How does the Thread Block Cluster of the Nvidia H100 work concurrently?

Is there anyone who knows more detail about exactly how the h100 thread block clusters work?

How h100 makes a thread block run onto multiple SMs? Can thread blocks in the same cluster only run on a specific group of SMs? Will there be any overlap in the use of SMs?

And by doing this, is there any goodness for dynamic programming or other aspects?

I am just so confused after reading h100 white paper.

Thank you guys XD

It doesn’t. A threadblock is still required to run on a particular SM. A threadblock cluster refers to a group of threadblocks that are cooperating. A single threadblock is still constrained to a single SM.

Yes. The H100 will have a hierarchical organization of SMs. SMs will be organized into groups. A threadblock cluster is constrained that all threadblocks in the cluster must be resident on the SMs associated with a single group. My expectation is that the details here will be largely transparent to the programmer, and is mostly a function of the block scheduler to make this happen/work.

From here:

Clusters enable multiple thread blocks running concurrently across multiple SMs to synchronize and collaboratively fetch and exchange data.

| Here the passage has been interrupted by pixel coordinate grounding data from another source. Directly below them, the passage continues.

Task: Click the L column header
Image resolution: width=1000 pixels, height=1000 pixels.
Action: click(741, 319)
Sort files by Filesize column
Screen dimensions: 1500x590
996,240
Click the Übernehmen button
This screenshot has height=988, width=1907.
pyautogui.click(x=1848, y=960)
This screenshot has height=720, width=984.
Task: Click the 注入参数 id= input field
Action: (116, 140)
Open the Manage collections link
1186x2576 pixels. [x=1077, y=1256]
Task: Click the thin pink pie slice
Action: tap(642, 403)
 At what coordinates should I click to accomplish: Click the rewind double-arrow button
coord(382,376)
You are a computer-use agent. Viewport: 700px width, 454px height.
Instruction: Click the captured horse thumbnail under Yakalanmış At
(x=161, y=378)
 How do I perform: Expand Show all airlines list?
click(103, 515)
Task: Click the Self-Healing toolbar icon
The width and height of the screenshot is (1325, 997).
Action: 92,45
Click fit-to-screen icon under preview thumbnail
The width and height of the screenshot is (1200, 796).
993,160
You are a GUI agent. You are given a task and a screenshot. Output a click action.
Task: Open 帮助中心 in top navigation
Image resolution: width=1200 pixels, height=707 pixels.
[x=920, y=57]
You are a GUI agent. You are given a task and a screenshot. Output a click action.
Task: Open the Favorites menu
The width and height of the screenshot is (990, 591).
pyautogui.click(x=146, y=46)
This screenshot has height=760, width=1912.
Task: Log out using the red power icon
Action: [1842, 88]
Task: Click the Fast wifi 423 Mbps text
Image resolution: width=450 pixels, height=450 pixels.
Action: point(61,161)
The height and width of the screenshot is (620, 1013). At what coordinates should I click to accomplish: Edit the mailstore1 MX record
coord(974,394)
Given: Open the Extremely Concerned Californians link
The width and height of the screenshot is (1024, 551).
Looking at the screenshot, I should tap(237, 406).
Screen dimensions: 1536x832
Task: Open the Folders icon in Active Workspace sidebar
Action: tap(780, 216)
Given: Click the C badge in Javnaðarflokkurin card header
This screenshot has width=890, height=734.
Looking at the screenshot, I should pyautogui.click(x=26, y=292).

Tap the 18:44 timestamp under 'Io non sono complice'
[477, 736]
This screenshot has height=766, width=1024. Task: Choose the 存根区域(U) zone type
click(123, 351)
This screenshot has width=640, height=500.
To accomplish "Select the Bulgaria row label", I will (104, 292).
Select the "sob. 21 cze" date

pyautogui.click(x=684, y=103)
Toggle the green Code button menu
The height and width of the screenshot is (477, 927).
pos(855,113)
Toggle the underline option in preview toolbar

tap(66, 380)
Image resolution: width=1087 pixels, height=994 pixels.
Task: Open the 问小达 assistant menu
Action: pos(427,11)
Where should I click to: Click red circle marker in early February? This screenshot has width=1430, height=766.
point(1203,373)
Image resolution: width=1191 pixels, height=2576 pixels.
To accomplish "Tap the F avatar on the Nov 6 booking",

From that same article, I would recommend reading the section entitled “Thread block clusters”. From that section:

A cluster is a group of thread blocks that are guaranteed to be concurrently scheduled onto a group of SMs, where the goal is to enable efficient cooperation of threads across multiple SMs. The clusters in H100 run concurrently across SMs within a GPC.

(emphasis added)

2 Likes

Thank you so much for your reply!!

And I have another questioin:

So will an SM have multiple thread blocks run in at the same time? or it is still a one-to-one relationship?

SMs have always had the ability to run multiple threadblocks at the same time. There is no change to that concept.

1 Like

I see.

Thank you again!

Hi, I have another question.
In the h100 whitepaper, it says:

A dedicated SM-to-SM network for SMs in a GPC provides fast data sharing between threads in a Cluster.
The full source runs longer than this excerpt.